In the Thunder Bay Case, Judge Cooley, speaking for the supreme court of Michigan, says: “During that time the public right of floatage and the private right of the riparian proprietors must each be exercised [68]*68with due consideration for the other, and any injury which the latter receives in consequence of a proper use of the stream for floatage he must submit to as incident to his situation- upon navigable waters. Middleton v. Flat River Boom Co. 27 Mich. 533. But at periods when there is no highway at all, there is no ground for asserting a right to create a highway by means which appropriate or destroy private rights. The doctrine that this may be done without compensation to parties injured is at war with all our ideas of property and of constitutional rights. The most that can be said of this stream during the seasons of low water is that it is capable of being made occasionally navigable by appropriating, for the purpose, the water to the natural flow of which the riparian proprietors are entitled. It is highly probable, in view of the large interests which are concerned in the floatage, that the general public good would be subserved by so doing; but this fact can have no bearing upon the legal question. It is often the case that the public good would be subserved by forcing a public way through private possessions; but it neither should be nor can bé done under any circumstances without observing the only condition on which it can be permitted in constitutional government; namely, that the private proprietor be compensated for the value which he surrenders to the public. ... As was remarked in Morgan v. King, 35 N. Y. 460, 91 Am. Dec. 58, the question of public right in a case like this is to be decided without reference to the effect which artificial improvements have had in the navigable capacity of the river; in other words, the public right is measured by the capacity of the stream for valuable public use in its natural condition, and any attempt to create capacity at other times at the expense of private interests can be justified only on an assessment and payment of compensation.”

Those Maine, Minnesota, and Wisconsin authorities which rest upon statutes of those states authorizing the construction of dams to facilitate the floating of logs or the navigation of streams have no application to this case, as we have no such statute.

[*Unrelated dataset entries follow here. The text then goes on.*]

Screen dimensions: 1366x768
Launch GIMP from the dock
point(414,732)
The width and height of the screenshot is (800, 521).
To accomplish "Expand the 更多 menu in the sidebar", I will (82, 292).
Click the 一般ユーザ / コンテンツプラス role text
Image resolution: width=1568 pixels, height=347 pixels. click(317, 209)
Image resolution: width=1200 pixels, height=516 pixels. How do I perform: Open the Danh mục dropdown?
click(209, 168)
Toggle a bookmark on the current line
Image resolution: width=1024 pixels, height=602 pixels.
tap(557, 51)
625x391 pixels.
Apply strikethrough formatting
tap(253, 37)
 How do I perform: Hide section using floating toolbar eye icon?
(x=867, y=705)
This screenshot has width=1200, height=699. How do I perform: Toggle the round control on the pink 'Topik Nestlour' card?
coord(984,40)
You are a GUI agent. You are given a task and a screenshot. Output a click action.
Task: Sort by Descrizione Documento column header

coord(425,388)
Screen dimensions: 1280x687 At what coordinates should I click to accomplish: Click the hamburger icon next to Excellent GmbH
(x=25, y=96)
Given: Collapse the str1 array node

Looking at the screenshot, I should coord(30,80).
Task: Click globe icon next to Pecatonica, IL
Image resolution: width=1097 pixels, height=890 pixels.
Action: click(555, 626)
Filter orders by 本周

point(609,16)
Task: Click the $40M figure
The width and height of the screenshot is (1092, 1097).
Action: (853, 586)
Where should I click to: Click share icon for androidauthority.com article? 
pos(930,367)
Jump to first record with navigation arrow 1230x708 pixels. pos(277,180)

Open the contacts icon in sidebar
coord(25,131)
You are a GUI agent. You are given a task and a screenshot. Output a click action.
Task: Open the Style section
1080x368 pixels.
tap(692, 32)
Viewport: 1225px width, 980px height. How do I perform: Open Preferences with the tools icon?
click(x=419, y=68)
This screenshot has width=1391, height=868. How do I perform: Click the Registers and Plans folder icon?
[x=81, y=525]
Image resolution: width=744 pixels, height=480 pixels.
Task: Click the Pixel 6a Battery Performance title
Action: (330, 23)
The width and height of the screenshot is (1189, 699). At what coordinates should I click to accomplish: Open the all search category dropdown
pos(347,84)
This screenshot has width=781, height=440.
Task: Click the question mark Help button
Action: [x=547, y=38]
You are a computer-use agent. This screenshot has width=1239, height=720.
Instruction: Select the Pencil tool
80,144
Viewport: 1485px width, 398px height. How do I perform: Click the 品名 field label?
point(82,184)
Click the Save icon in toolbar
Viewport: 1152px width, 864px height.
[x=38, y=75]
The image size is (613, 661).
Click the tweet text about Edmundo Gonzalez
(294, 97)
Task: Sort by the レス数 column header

6. Having, from the authorities, reached the conclusion that the presumption is that the river is non-navigable, that the stream must be navigable in its natural state, that “navigable” means capable of being navigated during a considerable portion of the year, and not simply on the happening of floods at uncertain periods, we will now examine [69]*69the evidence to ascertain whether, under the law, the plaintiff, on the hearing and the entry of the order appealed from, overcame the presumption and made out a case which justified the court in holding the Mouse river navigable. In nearly all the affidavits submitted by the respective parties, it is stated as a conclusion, either that the river is navigable or non-navigable in its natural state at the point where defendant’s bridge was maintained, and in that vicinity, but most of the witnesses further gave their reasons for their conclusions. Hence we attach but little weight to the conclusions of those witnesses whose testimony is not supported by the facts which they state.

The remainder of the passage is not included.